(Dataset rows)
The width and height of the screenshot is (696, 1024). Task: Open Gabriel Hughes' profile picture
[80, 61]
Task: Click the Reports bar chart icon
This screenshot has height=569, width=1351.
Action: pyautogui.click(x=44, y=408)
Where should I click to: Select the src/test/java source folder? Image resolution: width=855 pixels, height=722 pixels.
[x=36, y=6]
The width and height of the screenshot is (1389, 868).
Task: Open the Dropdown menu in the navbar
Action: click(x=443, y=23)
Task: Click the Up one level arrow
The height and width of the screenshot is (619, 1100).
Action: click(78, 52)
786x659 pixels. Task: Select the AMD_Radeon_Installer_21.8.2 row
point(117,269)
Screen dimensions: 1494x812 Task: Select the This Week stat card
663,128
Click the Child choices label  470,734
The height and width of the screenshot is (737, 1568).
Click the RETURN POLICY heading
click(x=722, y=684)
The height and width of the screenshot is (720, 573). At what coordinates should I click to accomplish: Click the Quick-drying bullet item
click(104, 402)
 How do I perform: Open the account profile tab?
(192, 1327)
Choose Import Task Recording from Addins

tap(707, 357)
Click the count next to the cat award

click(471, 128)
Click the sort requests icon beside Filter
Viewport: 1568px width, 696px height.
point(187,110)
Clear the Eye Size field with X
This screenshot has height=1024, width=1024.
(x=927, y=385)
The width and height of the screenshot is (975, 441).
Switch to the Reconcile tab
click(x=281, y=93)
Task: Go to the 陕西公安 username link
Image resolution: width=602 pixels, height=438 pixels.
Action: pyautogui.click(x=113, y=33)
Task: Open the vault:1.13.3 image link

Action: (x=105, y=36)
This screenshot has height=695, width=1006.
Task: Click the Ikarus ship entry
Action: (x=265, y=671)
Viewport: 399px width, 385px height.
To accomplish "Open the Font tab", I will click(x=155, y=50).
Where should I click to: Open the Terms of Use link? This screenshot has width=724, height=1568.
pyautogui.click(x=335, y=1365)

Stated exercise:
Format the records above as a numbered list, one line per item, leaving out any blank lines.

Finished task:
1. The width and height of the screenshot is (696, 1024). Task: Open Gabriel Hughes' profile picture
2. [80, 61]
3. Task: Click the Reports bar chart icon
4. This screenshot has height=569, width=1351.
5. Action: pyautogui.click(x=44, y=408)
6. Where should I click to: Select the src/test/java source folder? Image resolution: width=855 pixels, height=722 pixels.
7. [x=36, y=6]
8. The width and height of the screenshot is (1389, 868).
9. Task: Open the Dropdown menu in the navbar
10. Action: click(x=443, y=23)
11. Task: Click the Up one level arrow
12. The height and width of the screenshot is (619, 1100).
13. Action: click(78, 52)
14. 786x659 pixels. Task: Select the AMD_Radeon_Installer_21.8.2 row
15. point(117,269)
16. Screen dimensions: 1494x812 Task: Select the This Week stat card
17. 663,128
18. Click the Child choices label  470,734
19. The height and width of the screenshot is (737, 1568).
20. Click the RETURN POLICY heading
21. click(x=722, y=684)
22. The height and width of the screenshot is (720, 573). At what coordinates should I click to accomplish: Click the Quick-drying bullet item
23. click(104, 402)
24.  How do I perform: Open the account profile tab?
25. (192, 1327)
26. Choose Import Task Recording from Addins
27. tap(707, 357)
28. Click the count next to the cat award
29. click(471, 128)
30. Click the sort requests icon beside Filter
31. Viewport: 1568px width, 696px height.
32. point(187,110)
33. Clear the Eye Size field with X
34. This screenshot has height=1024, width=1024.
35. (x=927, y=385)
36. The width and height of the screenshot is (975, 441).
37. Switch to the Reconcile tab
38. click(x=281, y=93)
39. Task: Go to the 陕西公安 username link
40. Image resolution: width=602 pixels, height=438 pixels.
41. Action: pyautogui.click(x=113, y=33)
42. Task: Open the vault:1.13.3 image link
43. Action: (x=105, y=36)
44. This screenshot has height=695, width=1006.
45. Task: Click the Ikarus ship entry
46. Action: (x=265, y=671)
47. Viewport: 399px width, 385px height.
48. To accomplish "Open the Font tab", I will click(x=155, y=50).
49. Where should I click to: Open the Terms of Use link? This screenshot has width=724, height=1568.
50. pyautogui.click(x=335, y=1365)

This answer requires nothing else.